Screenshot grounding data:
-------
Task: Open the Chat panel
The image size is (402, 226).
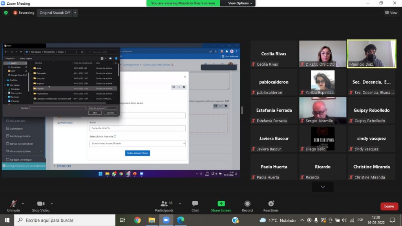Action: (x=195, y=206)
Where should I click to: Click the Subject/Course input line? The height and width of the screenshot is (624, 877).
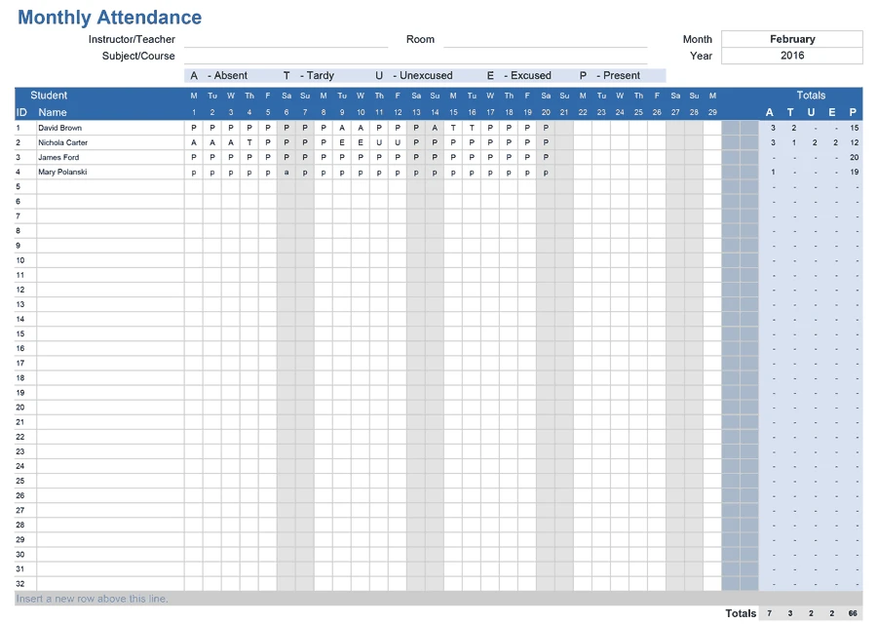pos(286,58)
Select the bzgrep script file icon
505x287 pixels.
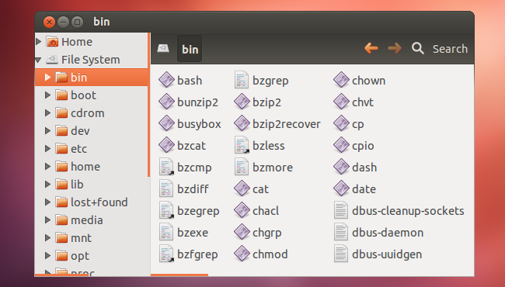pos(242,80)
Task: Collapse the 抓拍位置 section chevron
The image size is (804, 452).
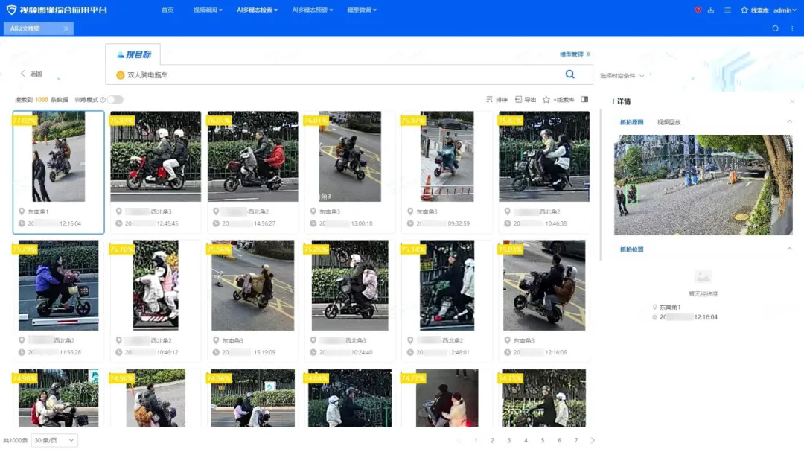Action: pos(789,249)
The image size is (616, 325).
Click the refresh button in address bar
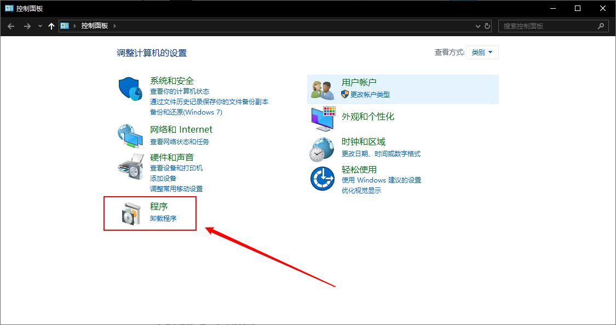tap(487, 25)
-------
#### Work task
Produce a verbatim copy of all records, minus pictures.

#### Reply
Task: Open the Chat panel
The image size is (402, 226).
Action: (x=195, y=206)
Where should I click to: Click the Subject/Course input line? The height and width of the screenshot is (624, 877).
pos(286,58)
Select the bzgrep script file icon
505x287 pixels.
pos(242,80)
Task: Collapse the 抓拍位置 section chevron
The image size is (804, 452).
Action: pos(789,249)
The image size is (616, 325).
Click the refresh button in address bar
tap(487, 25)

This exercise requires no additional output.